→ Work request
Each of the lines below must be restated exactly.

→ Data shown
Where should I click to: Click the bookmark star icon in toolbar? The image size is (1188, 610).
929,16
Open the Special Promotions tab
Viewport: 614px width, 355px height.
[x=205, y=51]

→ Completed exercise
Where should I click to: Click the bookmark star icon in toolbar? The image size is (1188, 610).
929,16
Open the Special Promotions tab
Viewport: 614px width, 355px height.
[x=205, y=51]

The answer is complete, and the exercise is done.